> **Quoted text**:
Virtual computing

Businesses are struggling with the need to use virtual computing
Businesses are struggling with the need to use virtual computing

There is a huge trend towards virtual and cloud computing in the IT world, though there is also a “because we can” rather that a “because we should” attitude within some IT companies, resulting in businesses ending up with IT systems wholly unsuitable for their requirements.

I have two examples for you, lets call them company A and Company B, both are recent customers of ours with radically different IT experiences prior to us.

Company A

This is a marketing and print company employing around 15 people. Their client base is large multinationals.

Their needs are simple:
Emails and file sharing, security and accessibility for Macs and PCs. They also have a need to run a specialist application on a Linux based computer.

Company B

This is a furniture retailer, employing 6 people. Their client base is varied, but they usually target businesses with 5-10 employees.

Their needs are:
Consolidated data storage, remote accessibility and granulated permissions for who can get access to what.


Company A

Previously to Rochester & Associates Ltd getting involved, the incumbent IT company were commissioned to install an IT system encompassing their requirements.

These should have pointed them towards a simple Microsoft Small Business Server (SBS) running their network, email services and coordinating the shared data.

Given that they are a marketing company and using large files for their artwork, flexible file storage would have pointed towards some form of network storage (such as a NAS) or a large file storage array (a few large hard drives in a ‘RAID’ configuration).

Finally, a base level PC installed to run the Linux operating system configured on to the network to run the custom application, or a virtual PC installed on to the server to the same end.

This would provide a scalable solution to their requirements and allow simple maintenance going forward.

The old IT company however, decided that the best approach would be to run both the SBS server and the Linux PC in a virtual environment, running on VMware (software that creates a virtual environment – i.e. not Microsoft Windows)

I strongly suspect that the old IT company recently got hold of the virtualisation software and thought “I wonder where can we use this?”.
This means that there is a huge level of sophistication introduced, to no advantage. The client would only really gain here, if they needed to add servers at a later date, as it is much cheaper to simply add a virtual machine rather than buy a new server box. As there is no requirement for that why use this configuration?

> **Required work**:
**a.** In the article on virtual computing, what software did the old IT company use to run both the SBS server and the Linux PC in a virtual environment?
**b.** Write the next part of the article on virtual computing, picking up after its final sentence.

> **Dataset extract**:

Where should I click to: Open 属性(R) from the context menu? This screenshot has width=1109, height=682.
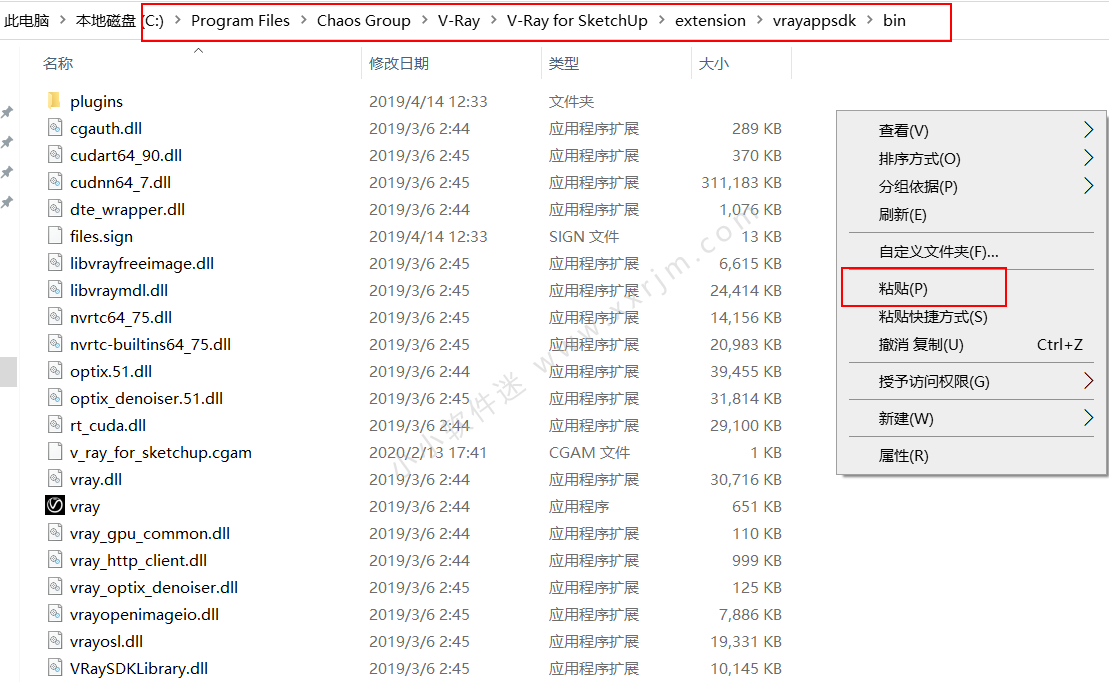[x=903, y=455]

> **Answers given**:
**a.** VMware.

**b.**
The client had a failure on the drive the other day, and I ended up working in to the night to fix it – a job that should have taken around 30 – 60 minutes to fix, took much longer as we needed to gain access to a virtual machine on a server that didn’t boot properly.

A pointless example of “because we can”.

Company B

These guys are expanding. Their IT requirements have gone beyond that of their existing ‘mate’ doing it.

Currently they were looking to use Microsoft Office 365, dropbox and a 3rd party CRM for their client relationships.

Unfortunately they were using a hosted Exchange service which appears to be little understood by their previous support engineer. During the move to the Office 365 system, all the users lost emails dating before the change because they were not exported and backed up. 😳

Also, they were unable to secure the documents required because the share service used only allowed one level of access – everything.

We put them on to our virtual desktop system – thus allowing them the flexibility to tailor the file permissions and share things as required. This is also accessible from anywhere with an Internet connection, on both PC and Apple computers, iPads etc.

The service comes with a full Microsoft Exchange system too, so sharing calendars and tasks etc was a doddle.

Exporting their emails from Office 365 straight back in to Outlook was also simple. By ensuring that there was a little overlap from one system to another, we also made sure that in the event of a failure transferring the data, we could simply go back to the old system and get it again.

The client also has 1 email only account on the same server, this means that the remote worker using this, is able to act as a PA for any of the users with a full desktop by sharing mailboxes and calendars.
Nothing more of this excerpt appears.